Admiral Phai, the head of the political directorate, began the conversation. “The new Vietnamese translation of Navies for Asia has been very well received here. It was even reviewed in Quan Noi Nhan Dan, a mainstream newspaper, although the reviewer criticized it for being ‘pro-Chinese.’”
Komamura laughed, almost a chuckle. “That’s what he gets for not reading carefully. Recognizing the growth of Chinese military power doesn’t mean I support that growth.”
“We agree with you that the Chinese threat is only going to get worse,” Phai responded. “Every country bordering the South China Sea has suffered attacks on their exploration ships, unauthorized fishing in their waters, and confrontations with Chinese paramilitary vessels. The number of these incidents is growing, and China makes no apologies.”
Hieu asked, “Have other navies besides Japan and Vietnam shown interest in your book?”
“I’ve lectured in America, and received e-mails from almost every littoral nation. Many are from naval officers. I’ve had to hire a secretary. I will be visiting the Republic of Korea almost as soon as my trip here is finished, and a little later, India.”
“Why did you choose naval strategy for your latest work?” This came from Admiral Duan, head of the Second General Department, the armed forces’ intelligence branch. “You teach economics at Tokyo University. Your earlier books have been about economics or history.”
Komamura nodded. “True, but it’s impossible to separate economics from politics, or politics from war. My latest book began as an analysis of China’s rapid economic growth in the new century, but that massive growth demands resources, especially energy and food.” He shrugged. “China has always been hungry, but now her hunger drives her to the sea. I decided to share my conclusions.”
Duan continued, “You are a member of the New Renaissance Party, which promotes a strong military and reverence for the emperor. Isn’t your book just a reflection of your political beliefs?”
The professor shook his head, disagreeing. “My political beliefs are rather a reflection of my research.” Komamura began ticking off points on his fingers. In Japanese fashion, he raised his little finger first.
“First, Chinese economic growth requires far more resources than they have. They see those resources close at hand, in the South China Sea. The rapid growth is masking artificialities and serious flaws in the Chinese economy. If their economy slows too much, and it is slowing, it will likely collapse.
“Second, in pursuit of those resources, China is transforming her navy from a coastal defense force to a blue-water regional power. This is a clear signal of their intentions.

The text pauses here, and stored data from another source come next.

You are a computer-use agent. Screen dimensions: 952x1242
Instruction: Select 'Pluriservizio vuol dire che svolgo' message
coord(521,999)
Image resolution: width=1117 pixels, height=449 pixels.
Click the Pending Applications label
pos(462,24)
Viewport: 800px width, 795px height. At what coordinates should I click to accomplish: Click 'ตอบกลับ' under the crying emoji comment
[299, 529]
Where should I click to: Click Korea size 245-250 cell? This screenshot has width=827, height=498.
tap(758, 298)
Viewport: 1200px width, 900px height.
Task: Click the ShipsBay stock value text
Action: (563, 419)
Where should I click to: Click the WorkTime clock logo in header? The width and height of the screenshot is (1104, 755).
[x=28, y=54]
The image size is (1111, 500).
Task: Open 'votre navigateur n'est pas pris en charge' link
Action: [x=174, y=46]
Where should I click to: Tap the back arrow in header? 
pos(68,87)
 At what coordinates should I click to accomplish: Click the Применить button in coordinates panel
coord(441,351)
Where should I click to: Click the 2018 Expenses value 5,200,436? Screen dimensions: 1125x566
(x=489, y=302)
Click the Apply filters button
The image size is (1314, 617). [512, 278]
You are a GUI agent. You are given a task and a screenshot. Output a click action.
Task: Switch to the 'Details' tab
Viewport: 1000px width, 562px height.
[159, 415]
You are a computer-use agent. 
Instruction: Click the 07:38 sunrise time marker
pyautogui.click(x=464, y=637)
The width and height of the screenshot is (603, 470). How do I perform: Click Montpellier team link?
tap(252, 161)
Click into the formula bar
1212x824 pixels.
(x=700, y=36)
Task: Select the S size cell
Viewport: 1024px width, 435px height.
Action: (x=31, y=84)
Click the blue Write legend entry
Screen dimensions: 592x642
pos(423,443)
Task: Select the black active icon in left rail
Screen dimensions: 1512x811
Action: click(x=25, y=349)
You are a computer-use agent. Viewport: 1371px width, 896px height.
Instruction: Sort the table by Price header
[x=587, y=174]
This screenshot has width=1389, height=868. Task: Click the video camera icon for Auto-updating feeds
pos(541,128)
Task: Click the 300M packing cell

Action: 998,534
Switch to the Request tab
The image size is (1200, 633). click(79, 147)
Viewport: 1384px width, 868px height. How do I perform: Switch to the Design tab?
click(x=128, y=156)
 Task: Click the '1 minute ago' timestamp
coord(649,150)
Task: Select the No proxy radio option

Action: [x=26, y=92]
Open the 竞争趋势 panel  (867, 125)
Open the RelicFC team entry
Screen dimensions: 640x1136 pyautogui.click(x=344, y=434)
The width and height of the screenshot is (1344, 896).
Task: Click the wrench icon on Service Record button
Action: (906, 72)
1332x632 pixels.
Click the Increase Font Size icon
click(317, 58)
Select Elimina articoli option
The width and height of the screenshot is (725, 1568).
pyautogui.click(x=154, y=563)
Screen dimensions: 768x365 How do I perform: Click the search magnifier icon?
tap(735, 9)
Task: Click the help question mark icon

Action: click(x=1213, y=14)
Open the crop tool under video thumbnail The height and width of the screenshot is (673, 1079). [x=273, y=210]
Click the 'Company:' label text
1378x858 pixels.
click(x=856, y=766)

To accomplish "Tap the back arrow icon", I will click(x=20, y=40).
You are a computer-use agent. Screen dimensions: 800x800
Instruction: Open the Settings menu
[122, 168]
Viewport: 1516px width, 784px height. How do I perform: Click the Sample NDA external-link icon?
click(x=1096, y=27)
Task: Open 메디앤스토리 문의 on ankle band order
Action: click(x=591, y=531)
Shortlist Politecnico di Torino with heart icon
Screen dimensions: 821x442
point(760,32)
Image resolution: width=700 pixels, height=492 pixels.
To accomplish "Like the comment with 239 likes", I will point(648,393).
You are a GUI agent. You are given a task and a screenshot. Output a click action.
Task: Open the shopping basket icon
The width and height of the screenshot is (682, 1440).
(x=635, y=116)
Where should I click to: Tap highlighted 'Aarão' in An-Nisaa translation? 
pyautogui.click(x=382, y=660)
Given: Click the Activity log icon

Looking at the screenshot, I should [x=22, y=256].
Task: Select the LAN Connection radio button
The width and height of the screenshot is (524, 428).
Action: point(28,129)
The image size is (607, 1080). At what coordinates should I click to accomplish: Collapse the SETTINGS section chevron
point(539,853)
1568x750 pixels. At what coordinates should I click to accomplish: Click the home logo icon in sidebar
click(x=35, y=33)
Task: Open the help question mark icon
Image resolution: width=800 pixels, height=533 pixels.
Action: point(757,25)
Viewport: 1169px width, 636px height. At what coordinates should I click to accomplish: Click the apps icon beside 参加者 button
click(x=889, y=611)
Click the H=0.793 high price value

“Third, U.S. military power in this part of the world is waning. They are still paying the bill for two long wars, and force modernization has suffered. There are also questions about their political will. China is America’s second biggest export customer, as well as her greatest importer. Furthermore, China is the largest holder of U.S. debt. I submit that we cannot depend on a distant, weary America to counterbalance nearby Chinese military power.”
Komamura finished, “I joined the New Renaissance Party three years ago, and hope to advise them on economic and security issues.”